CSV File Validation In PHP (Part III)

This is the third and last part o the explanation of how to implement a csv file validation in php, using the Strategy Pattern.

If you remember the first post, we started implementing simple validations for each column, and in the second post, we wrote the main class that will take care of processing the whole CSV file.

Now, it’s time to implement the missing piece, to merge both parts. Basically, we need a class that should act as interface between our analyzer and the validators. We should apply a different validation’s implementation depending on the csv field.

In order to do that, I turn the field’s name into the class name that should take care of the validation of the field. In example, if the field is called “short_description”, then its validator class should be ShortDescription (UpperCamelCase). In order to separate the validators by phases, I prepend the phase with an underscore, so for instance, the previous example would eventually be Lexical_ShortDescription and Semantic_ShortDescription.
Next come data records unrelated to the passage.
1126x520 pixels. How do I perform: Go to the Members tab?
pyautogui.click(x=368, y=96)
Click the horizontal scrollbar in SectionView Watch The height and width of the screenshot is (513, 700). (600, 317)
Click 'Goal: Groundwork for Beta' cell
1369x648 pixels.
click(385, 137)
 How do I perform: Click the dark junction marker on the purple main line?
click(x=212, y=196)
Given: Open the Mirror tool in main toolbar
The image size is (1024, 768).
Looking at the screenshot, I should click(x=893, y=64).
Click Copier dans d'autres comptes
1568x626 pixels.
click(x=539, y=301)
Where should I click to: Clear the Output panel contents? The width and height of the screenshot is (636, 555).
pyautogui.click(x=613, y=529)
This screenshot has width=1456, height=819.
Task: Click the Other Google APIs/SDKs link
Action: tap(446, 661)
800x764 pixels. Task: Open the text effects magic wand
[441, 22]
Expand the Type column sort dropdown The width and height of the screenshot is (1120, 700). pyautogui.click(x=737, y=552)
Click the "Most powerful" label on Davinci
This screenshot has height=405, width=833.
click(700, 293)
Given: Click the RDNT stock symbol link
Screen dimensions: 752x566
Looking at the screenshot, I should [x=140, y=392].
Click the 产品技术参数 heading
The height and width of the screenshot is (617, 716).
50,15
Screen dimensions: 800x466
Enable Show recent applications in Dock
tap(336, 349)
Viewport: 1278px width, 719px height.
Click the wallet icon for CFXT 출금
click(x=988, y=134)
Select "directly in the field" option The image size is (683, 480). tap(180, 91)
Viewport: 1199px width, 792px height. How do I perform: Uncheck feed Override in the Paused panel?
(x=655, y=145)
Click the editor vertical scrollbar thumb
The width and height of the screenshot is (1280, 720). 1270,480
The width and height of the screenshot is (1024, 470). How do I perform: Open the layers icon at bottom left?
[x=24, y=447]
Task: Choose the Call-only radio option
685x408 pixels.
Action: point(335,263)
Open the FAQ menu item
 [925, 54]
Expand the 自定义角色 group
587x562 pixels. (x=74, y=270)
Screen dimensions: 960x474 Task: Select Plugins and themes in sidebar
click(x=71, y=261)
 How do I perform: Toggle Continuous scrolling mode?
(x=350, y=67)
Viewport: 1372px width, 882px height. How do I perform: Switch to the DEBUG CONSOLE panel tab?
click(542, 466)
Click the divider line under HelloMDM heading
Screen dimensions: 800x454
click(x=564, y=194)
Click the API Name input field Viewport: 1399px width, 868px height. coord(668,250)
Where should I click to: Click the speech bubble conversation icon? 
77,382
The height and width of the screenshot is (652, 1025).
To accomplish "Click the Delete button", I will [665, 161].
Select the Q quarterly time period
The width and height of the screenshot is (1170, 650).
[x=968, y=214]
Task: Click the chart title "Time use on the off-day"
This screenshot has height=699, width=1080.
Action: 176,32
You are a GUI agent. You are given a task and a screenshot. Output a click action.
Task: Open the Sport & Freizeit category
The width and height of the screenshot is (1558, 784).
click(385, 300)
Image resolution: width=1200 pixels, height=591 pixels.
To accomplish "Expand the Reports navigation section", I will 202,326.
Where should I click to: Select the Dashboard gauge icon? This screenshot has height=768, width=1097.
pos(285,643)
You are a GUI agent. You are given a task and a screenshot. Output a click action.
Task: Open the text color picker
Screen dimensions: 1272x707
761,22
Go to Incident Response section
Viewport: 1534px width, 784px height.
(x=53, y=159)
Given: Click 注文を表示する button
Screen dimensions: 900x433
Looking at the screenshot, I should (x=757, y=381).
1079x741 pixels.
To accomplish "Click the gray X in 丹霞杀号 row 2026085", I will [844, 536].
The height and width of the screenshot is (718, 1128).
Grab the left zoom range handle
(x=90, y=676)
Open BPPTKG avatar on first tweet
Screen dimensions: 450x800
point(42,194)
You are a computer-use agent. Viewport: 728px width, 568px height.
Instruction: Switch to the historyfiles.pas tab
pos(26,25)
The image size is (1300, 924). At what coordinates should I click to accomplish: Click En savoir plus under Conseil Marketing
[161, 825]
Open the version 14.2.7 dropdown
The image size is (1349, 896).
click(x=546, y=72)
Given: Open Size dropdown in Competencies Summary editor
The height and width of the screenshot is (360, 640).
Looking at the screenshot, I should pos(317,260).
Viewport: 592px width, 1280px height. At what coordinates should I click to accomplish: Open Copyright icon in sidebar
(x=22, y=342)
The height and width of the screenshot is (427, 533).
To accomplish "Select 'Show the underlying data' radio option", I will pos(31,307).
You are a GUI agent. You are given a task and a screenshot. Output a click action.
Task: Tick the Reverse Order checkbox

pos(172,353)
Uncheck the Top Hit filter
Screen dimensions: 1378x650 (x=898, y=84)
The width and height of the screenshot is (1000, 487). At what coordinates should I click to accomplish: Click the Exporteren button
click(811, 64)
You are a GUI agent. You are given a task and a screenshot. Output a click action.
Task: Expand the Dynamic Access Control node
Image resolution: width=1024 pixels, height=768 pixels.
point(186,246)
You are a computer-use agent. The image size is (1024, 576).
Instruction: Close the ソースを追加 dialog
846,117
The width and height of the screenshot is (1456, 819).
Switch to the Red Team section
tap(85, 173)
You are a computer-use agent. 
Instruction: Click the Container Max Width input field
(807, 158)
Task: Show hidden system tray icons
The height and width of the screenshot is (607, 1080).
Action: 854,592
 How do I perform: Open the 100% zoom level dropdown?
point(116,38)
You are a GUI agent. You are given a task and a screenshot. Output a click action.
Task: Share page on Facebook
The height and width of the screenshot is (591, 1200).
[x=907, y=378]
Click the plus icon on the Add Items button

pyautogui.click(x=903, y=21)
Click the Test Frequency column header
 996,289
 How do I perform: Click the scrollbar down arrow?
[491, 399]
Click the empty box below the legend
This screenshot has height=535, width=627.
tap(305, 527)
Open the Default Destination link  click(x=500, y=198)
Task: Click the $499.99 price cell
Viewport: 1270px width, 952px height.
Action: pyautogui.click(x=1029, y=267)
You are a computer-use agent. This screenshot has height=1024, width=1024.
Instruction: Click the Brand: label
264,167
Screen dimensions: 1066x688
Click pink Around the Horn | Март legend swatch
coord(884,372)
Then, all I have to do is instantiate the class, and call its method “validate” with the given input, and return the result.

This how it looks like:

class ValidatorContext {

private $strategy;
private $warnings;

/*
* Create the instance of the validator by building the class name with the UpperCamelCase format
* Generate a warning if the validator wasn't found, and create a generic validator instance
*
* @param $type string type of analysis
* @param $strategy string validator strategy class name
* @param $optData array optional data passed to the semantic validators
* @return void
*/
function __construct($type, $strategy, $profile, $optData = null) {
$this->warnings = array();
$validator = ucfirst($type) . '_' . str_replace(' ', '', ucwords(str_replace('_', ' ', $validator)));
if(class_exists($validator)) {
$this->strategy = new $validator($profile, $optData);
}else {
$this->strategy = new Generic_Validator();
$this->warnings[] = sprintf('Strategy %s (%s) is not implemented for the %s analizer ' . "\n", $strategy, $validator, $type);
}
}

/**
* Remove elements from memory
* @return void
*/
function __destruct() {
unset($this->strategy);
}

/**
* getTokens
* Return the tokens retrieved from the validator
* @return array
*/
public function getTokens() {
return $this->strategy->getTokens();
}

/**
* getErrors
* Return the errrors found during the validation
* @return array
*/
public function getErrors() {
return $this->strategy->getErrors();
}

/**
* getWarnings
* Return the warnings found during the validation
* @return array
*/
public function getWarnings() {
return $this->warnings;
}

/**
* getErrorMsg
     * Return the errror description to help the user to solve the problem
* @param $input string|array
* @return string
*/
public function getErrorMsg($input) {
return $this->strategy->getErrorMsg($input);
}

/**
* validate
* @access public
* @param $input mixed input data of the csv
* @return bool whether this data is valid or not for current validator
*/
public function validate(&$input) {
//Uncomment the line below to debug
//echo get_class($this->_strategy) . ": " . $input . "\n";
return $this->strategy->validate($input);
}

}

And basically, that’s about it. You might thrown an exception if there is no validation found for a certain field, but in my case its enough to just bypass the validation, so the Generic_Validator class, will always return true.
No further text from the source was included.